-- begin Text passage --
The right to erasure, the right to be delisted and the right to be forgotten – clearing the conceptual haze

There are three concepts in EU data privacy law that are quite often conflated and misunderstood. These are: i) the right to erasure, ii) the right to be delisted and iii) the right to be forgotten. The aim of this article would be to establish conceptual clarity about these three notions and to further elucidate the relations between them.

The right to erasure

The right to erasure was initially established in the Data Protection Directive of 1995 (the DPD). The underlying rationale behind such a right was the notion of control – the idea that individuals should be empowered to affect the way their personal data is processed. There are three provisions in the DPD that lay the conceptual ground for the right to erasure. First, Article 6 e) of the DPD requires that personal data is kept in a form which permits identification of the data subject for no longer than necessary in view of the purposes for which the data were collected or processed. Naturally, this requirement can be satisfied by erasure of personal data. At the same time, it can also be achieved through other measures – for example, anonymization. Second, Article 12b of the DPD expressly guarantees every data subject the right to obtain from a data controller the erasure of data whose processing does not comply with the requirements of the Directive. The text of Article 12b points out the incomplete and inaccurate nature of the data as reasons for such non-compliance. However, as clarified in the Judgement of the Court of Justice of the European Union (henceforth, the CJEU) in Case C-131/12 Google Spain v Mario Costeja Gonzales (the Costeja ruling) these are just two examples and non-compliance could arise from any other non-observance of the conditions for lawful processing that are imposed by the Directive. Third, Article 14a of the DPD gives the data subject the right to object on compelling legitimate grounds to the processing of his personal data when the processing is based on the grounds of Article 7e (processing necessary for the performance of a task carried out in the public interest or in the exercise of public authority) and 7f (processing necessary for the purposes of the legitimate interests pursued by the controller) of the DPD. In such cases when the objection raised by the data subject is justified, the processing undertaken by the controller could no longer involve the data in question.

As part of the ambitious reform of the data protection legislation undertaken by the EU legislator the right to erasure was further amended in Article 17 of the GDPR and it was linked with the concept of a right to be forgotten.
-- end Text passage --
-- begin Provided information --
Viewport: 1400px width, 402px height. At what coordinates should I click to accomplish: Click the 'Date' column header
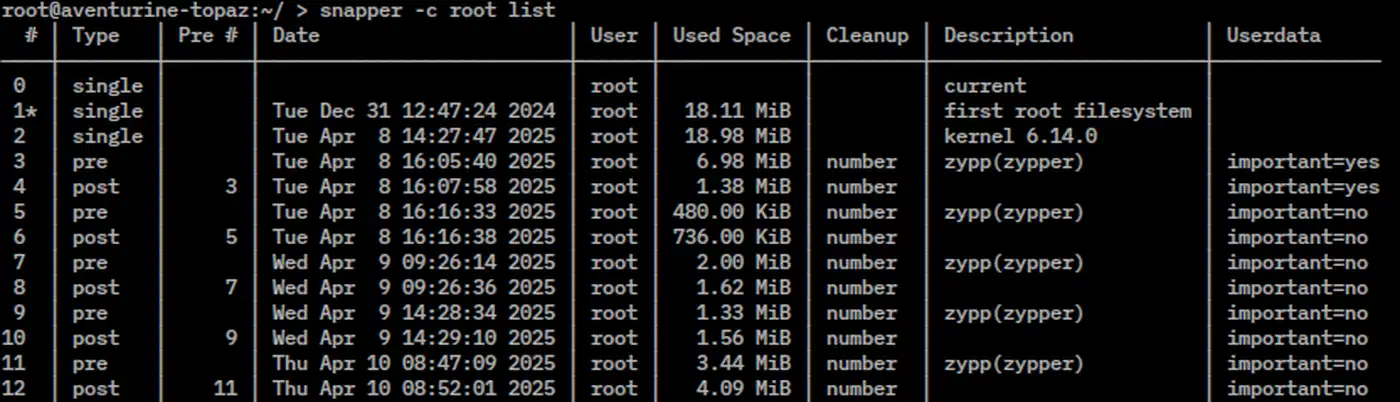pyautogui.click(x=296, y=35)
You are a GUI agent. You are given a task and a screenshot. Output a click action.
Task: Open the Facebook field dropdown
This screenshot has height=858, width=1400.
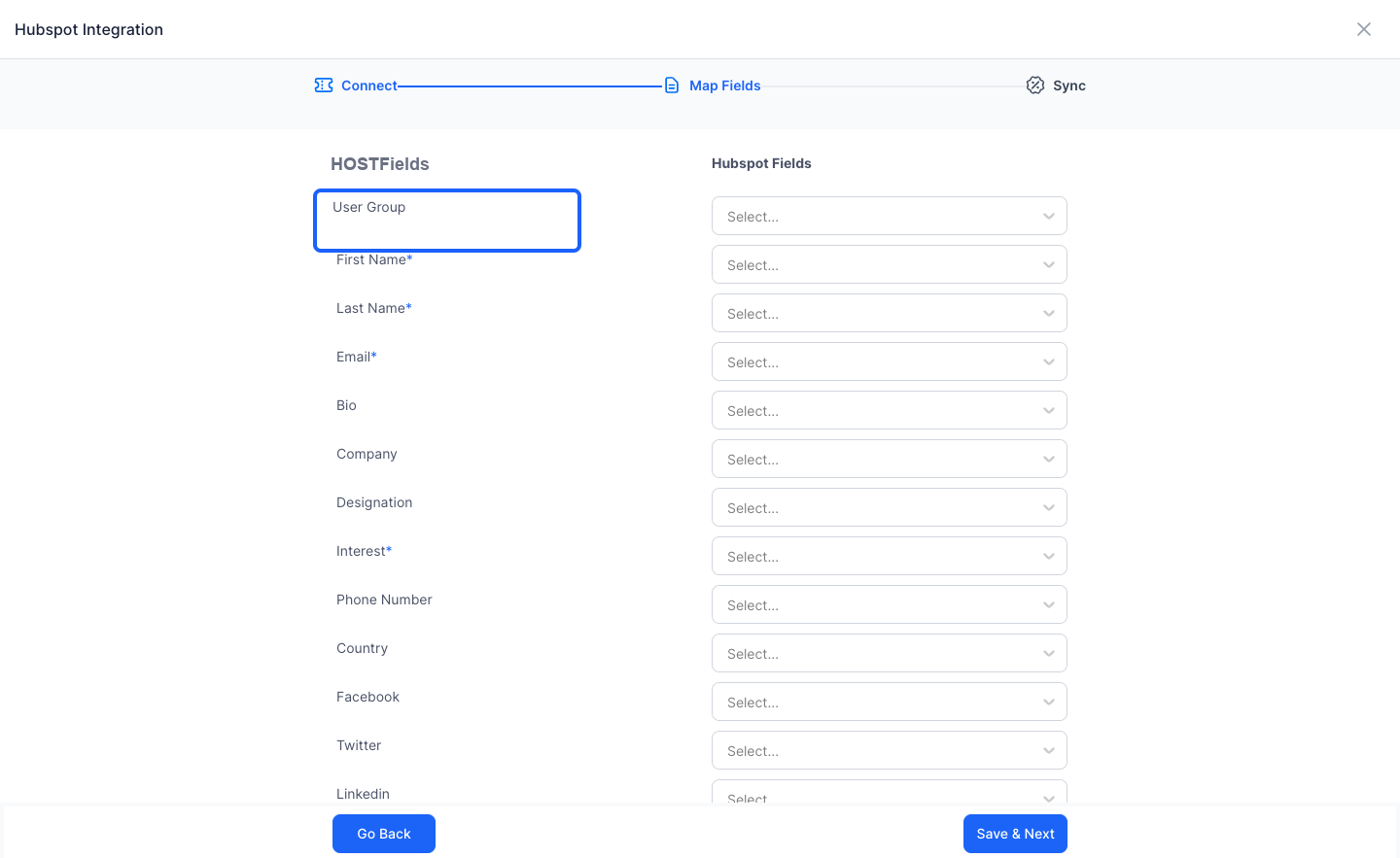(890, 702)
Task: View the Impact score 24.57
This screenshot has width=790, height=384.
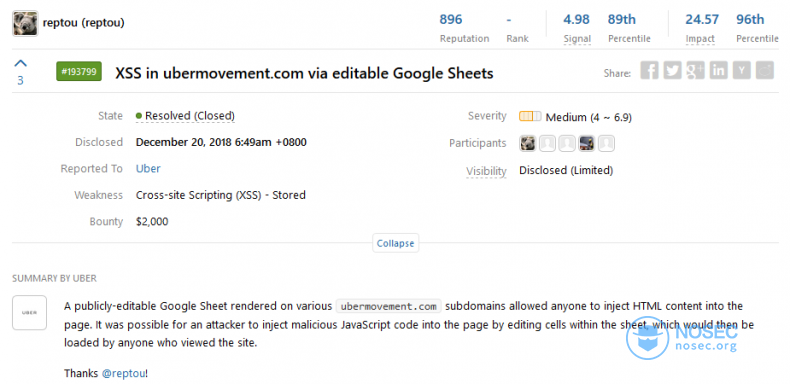Action: pyautogui.click(x=702, y=20)
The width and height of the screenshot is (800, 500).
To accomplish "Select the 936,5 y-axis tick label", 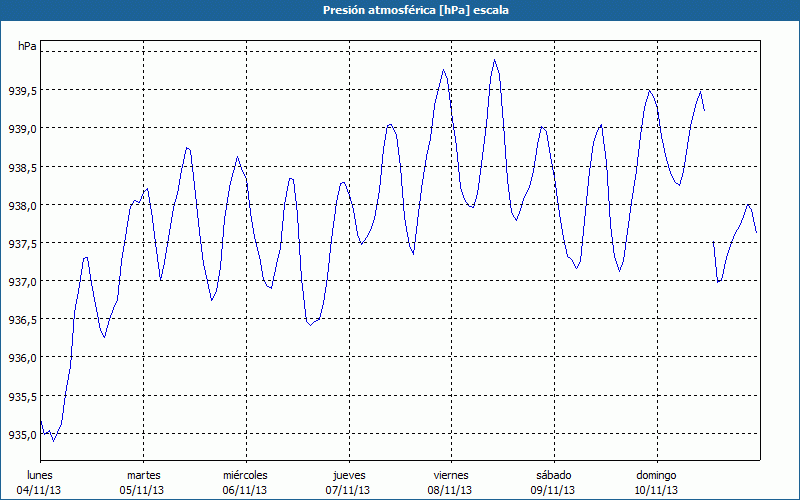I will pyautogui.click(x=22, y=319).
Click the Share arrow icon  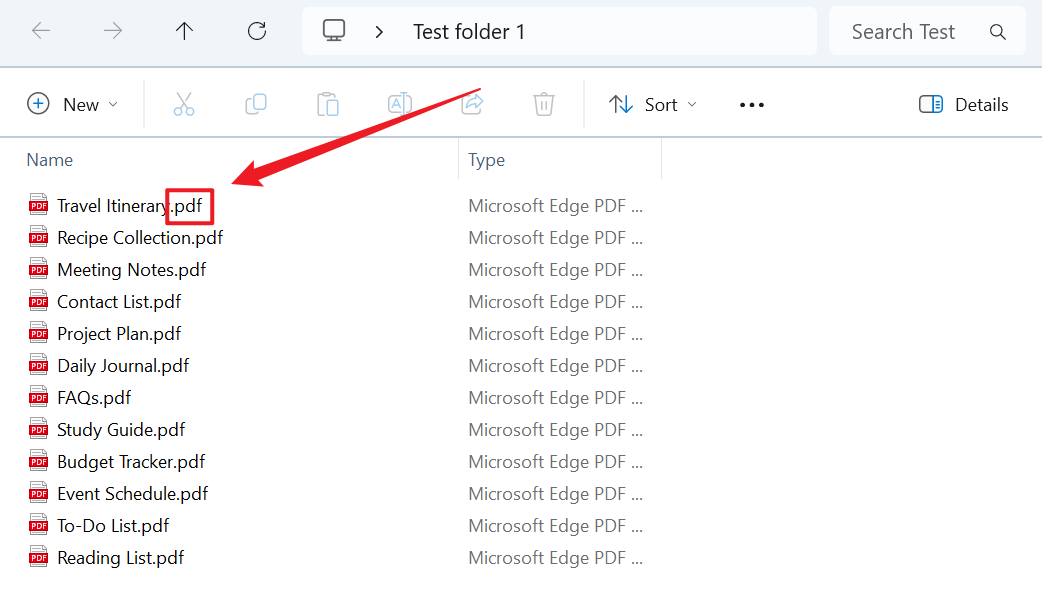(472, 104)
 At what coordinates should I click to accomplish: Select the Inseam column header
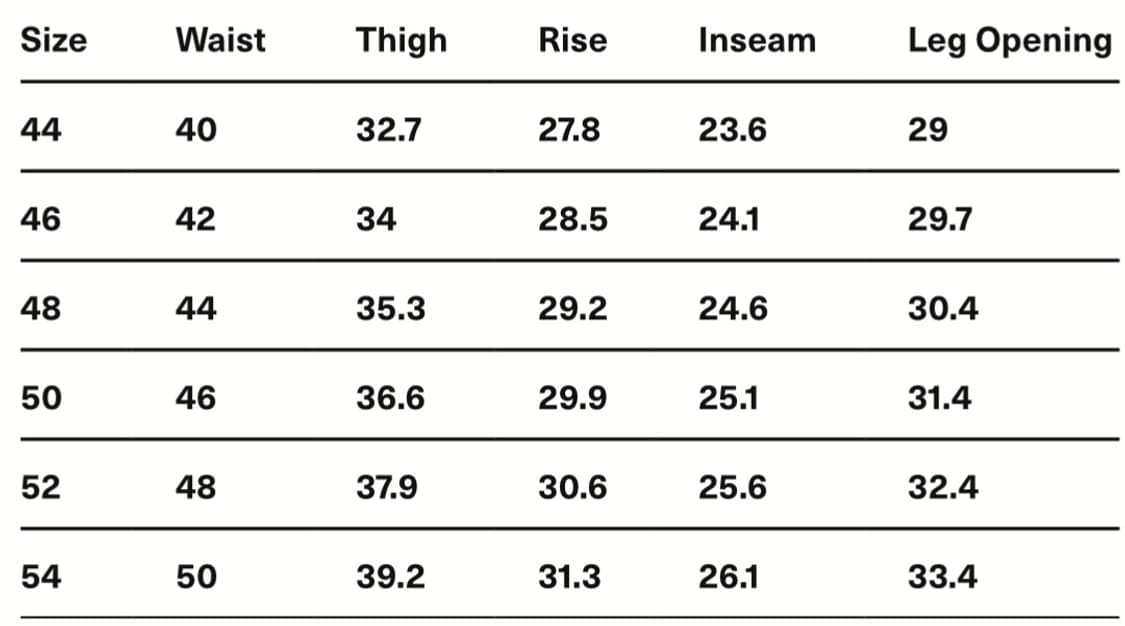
-- end Provided information --
**Exercise**. Continue the article on the right to erasure, the right to be delisted and the right to be forgotten from its last sentence. The records come from a separate source.

**Reply to the exercise**.
The right to be delisted

Against this rich background of the right to erasure as initially conceptualized in the DPD and later in the GDRP under the banner of a right to be forgotten, we need to juxtapose the right to be delisted which is a very narrow right. The right to be delisted applies only to data processing operations involving personal data that are performed by search engine operators. It originates from the Costeja ruling of 2014 although the CJEU never named it as such explicitly. It can also be described as a right to be de-indexed or as a right to not participate in a list of search results under certain circumstances. The right to be delisted empowers the data subject to request from the operator of a search engine to remove certain links to webpages from the list of displayed results. In case this request is satisfied the end result is only a removal of the links but not the webpages to which they lead.

In its analysis the CJEU reached a conclusion that search engines are processing personal data as part of their operations and they must be regarded as data controllers within the meaning of Article 2b) of the DPD. Further, the processing that is carried out by operators of search engines has the capability to significantly affect the fundamental rights to privacy and protection of personal data when a search is performed on the basis of an individual’s name. Therefore, the individual should have the right to require the delisting of certain search results that link to information which appears to be inadequate, irrelevant or no longer relevant, or excessive in view of the purposes of the processing performed by the search engine operator. It follows from the ruling that the right to be delisted is related only to links that are generated as a result of a name search and the exercise of the right would never cause the deletion of a web page from the index of the search engine. Therefore, the page will still be accessible through other search terms different than the name of the individual in question.

Even though as explained, the right to be delisted does not entail erasure of the content it leads to a result that is broadly similar. In our contemporary digital world, web users are so accustomed to the ease and speed with which search engines provide relevant results to their queries that they rarely make the extra effort to locate a specific piece of information that has not appeared in the search results. Moreover, all search results that do not make it to the first three to five results on the first search results page tend to be naturally overlooked. In such circumstances and based on the heavy reliance on search tools by most web users, removing a link to a webpage could sometimes turn out to be almost as effective as deleting the webpage itself. Thus, the right to be delisted, when applied to search results generated as a result of a name search, in a subtle and indirect manner, achieves a result that serves the interest of forgetfulness but without actually erasing the published content.

The right to be delisted serves as a counterbalance to the ever-growing threat to privacy and data protection that is brought by the ease with which search engines compile a structured overview of the personal information for a data subject that is available over the internet. As established by the CJEU if the search and retrieval functionality provided by a search engine was not present it would be extremely difficult to gather personal data that is scattered over the Internet and compile it in an organized form that resembles a detailed profile. Thus, unlike the broad operational domain of the right to erasure, the right to be delisted aims to protect privacy interests in a very specific manner – by way of constraining the retrieval functionalities of search engines.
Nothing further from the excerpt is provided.